◆ **Problem**
Look through the data below for the line with "[combobox] (496, 81)", and transcribe it exactly together with each line after it up to and including the line with "For every named target in this 612×2576". Give nothing else.

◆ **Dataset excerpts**
***
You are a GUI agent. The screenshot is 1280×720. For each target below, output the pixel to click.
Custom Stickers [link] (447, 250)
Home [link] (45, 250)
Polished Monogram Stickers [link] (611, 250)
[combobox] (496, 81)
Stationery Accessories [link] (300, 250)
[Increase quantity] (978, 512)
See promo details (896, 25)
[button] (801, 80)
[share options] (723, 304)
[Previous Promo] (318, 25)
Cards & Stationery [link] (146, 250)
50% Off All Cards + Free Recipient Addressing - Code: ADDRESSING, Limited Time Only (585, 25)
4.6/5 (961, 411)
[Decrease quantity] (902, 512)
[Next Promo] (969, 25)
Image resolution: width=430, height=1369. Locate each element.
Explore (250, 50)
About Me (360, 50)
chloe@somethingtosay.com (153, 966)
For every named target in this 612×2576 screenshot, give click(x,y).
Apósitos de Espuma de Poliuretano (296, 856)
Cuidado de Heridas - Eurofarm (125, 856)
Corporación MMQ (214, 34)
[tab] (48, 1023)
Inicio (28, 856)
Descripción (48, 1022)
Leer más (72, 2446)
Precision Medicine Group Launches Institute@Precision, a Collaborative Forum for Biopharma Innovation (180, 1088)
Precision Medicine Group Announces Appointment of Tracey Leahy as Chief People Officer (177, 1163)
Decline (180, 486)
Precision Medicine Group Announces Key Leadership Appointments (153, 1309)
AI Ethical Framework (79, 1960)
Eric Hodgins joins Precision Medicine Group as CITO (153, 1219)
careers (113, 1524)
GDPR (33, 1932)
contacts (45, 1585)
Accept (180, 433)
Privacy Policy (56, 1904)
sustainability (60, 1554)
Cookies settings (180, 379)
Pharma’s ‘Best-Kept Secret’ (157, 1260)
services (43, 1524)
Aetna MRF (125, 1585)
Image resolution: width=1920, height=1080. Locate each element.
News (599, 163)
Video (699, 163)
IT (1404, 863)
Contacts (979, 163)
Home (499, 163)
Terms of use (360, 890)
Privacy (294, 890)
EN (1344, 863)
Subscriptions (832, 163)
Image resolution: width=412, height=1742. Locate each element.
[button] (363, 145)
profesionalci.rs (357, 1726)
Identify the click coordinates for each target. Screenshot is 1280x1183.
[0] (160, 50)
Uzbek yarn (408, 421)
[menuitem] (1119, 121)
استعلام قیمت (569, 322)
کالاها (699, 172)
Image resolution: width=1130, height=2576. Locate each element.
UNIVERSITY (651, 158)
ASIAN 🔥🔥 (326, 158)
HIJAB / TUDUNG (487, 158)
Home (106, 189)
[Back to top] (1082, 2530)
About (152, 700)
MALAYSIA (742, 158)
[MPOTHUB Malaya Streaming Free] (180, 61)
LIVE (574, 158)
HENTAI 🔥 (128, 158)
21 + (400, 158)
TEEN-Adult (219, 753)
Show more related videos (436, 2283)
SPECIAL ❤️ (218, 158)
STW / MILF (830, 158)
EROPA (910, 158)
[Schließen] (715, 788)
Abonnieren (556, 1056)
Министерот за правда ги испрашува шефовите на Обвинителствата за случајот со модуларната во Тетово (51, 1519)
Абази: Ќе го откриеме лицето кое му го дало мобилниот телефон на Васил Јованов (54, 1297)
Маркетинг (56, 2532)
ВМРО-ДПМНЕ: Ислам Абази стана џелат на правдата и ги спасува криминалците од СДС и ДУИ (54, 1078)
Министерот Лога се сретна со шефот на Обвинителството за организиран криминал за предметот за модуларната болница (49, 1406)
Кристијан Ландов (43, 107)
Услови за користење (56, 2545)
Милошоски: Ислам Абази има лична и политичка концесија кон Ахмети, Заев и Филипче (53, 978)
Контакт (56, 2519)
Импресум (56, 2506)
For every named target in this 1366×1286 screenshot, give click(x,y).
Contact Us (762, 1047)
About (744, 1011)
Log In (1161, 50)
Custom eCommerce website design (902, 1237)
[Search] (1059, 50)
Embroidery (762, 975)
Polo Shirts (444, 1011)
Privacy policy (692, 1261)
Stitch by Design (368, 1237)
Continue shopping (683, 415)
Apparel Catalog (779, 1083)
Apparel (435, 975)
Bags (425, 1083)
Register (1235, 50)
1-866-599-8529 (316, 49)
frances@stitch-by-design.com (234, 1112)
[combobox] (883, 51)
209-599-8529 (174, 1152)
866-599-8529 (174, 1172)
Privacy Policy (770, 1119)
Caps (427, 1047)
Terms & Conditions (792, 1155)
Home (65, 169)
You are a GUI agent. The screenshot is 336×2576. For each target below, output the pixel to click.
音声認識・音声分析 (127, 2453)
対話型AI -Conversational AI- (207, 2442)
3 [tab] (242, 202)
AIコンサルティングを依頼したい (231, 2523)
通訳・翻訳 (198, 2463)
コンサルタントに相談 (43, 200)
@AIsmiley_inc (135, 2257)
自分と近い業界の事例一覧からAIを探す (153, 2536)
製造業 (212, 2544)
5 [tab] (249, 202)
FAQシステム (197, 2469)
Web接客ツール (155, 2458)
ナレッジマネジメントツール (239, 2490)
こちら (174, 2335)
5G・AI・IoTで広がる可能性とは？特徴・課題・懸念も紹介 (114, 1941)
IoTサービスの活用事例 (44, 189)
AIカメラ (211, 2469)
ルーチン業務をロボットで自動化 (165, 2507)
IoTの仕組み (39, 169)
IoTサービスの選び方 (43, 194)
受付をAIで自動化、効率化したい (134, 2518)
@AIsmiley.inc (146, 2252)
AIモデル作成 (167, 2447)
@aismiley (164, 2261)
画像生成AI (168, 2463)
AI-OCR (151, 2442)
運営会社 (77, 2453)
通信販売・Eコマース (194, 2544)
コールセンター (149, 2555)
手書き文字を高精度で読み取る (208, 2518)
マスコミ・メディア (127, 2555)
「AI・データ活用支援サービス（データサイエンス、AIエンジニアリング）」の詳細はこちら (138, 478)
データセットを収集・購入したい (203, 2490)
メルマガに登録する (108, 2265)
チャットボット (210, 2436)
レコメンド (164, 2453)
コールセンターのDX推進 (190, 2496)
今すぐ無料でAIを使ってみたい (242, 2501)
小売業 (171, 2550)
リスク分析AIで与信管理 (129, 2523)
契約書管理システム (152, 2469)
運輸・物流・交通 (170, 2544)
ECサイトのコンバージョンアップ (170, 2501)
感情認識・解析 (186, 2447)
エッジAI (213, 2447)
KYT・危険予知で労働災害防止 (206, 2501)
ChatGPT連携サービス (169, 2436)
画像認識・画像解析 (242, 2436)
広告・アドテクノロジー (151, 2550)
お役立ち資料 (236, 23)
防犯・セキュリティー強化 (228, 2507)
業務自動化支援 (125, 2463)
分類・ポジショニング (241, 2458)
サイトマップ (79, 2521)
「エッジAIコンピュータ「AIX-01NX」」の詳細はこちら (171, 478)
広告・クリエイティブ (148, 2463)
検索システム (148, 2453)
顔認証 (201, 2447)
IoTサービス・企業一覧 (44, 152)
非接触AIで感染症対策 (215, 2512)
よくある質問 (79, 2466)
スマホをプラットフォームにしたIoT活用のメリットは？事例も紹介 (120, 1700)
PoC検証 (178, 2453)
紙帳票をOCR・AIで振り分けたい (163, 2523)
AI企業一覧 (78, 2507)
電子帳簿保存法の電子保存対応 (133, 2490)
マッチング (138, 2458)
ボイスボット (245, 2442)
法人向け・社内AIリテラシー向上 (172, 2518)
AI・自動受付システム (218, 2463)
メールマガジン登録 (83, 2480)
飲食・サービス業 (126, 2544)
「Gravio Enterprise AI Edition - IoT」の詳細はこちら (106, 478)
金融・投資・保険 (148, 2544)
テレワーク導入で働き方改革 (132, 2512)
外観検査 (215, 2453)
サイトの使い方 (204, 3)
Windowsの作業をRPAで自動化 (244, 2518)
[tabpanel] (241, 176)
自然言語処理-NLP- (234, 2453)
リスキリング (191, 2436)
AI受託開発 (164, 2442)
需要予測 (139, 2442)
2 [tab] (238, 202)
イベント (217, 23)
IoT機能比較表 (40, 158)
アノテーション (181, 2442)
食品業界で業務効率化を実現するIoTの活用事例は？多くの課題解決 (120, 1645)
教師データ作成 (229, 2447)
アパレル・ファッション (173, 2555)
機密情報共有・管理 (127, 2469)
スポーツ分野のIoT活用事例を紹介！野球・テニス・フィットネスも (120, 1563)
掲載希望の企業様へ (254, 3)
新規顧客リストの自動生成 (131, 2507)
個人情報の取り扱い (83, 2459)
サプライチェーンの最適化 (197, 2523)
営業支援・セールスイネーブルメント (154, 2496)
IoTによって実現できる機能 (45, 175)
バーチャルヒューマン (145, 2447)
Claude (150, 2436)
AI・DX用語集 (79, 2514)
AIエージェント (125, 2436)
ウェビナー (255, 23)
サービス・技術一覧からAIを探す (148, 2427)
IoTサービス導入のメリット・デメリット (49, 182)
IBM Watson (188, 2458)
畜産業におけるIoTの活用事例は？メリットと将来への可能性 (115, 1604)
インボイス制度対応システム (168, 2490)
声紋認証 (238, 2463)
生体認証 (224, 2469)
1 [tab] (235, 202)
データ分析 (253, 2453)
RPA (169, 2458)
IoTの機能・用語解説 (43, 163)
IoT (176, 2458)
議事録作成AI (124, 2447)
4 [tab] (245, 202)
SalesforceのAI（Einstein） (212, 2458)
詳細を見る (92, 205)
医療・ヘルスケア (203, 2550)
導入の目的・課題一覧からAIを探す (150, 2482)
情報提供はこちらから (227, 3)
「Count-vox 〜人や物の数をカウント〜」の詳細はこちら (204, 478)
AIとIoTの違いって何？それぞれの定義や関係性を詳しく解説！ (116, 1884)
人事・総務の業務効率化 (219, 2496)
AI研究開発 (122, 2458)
***
◆ **Exercise answer**
[combobox] (496, 81)
Stationery Accessories [link] (300, 250)
[Increase quantity] (978, 512)
See promo details (896, 25)
[button] (801, 80)
[share options] (723, 304)
[Previous Promo] (318, 25)
Cards & Stationery [link] (146, 250)
50% Off All Cards + Free Recipient Addressing - Code: ADDRESSING, Limited Time Only (585, 25)
4.6/5 (961, 411)
[Decrease quantity] (902, 512)
[Next Promo] (969, 25)
Image resolution: width=430, height=1369. Locate each element.
Explore (250, 50)
About Me (360, 50)
chloe@somethingtosay.com (153, 966)
For every named target in this 612×2576 screenshot, give click(x,y).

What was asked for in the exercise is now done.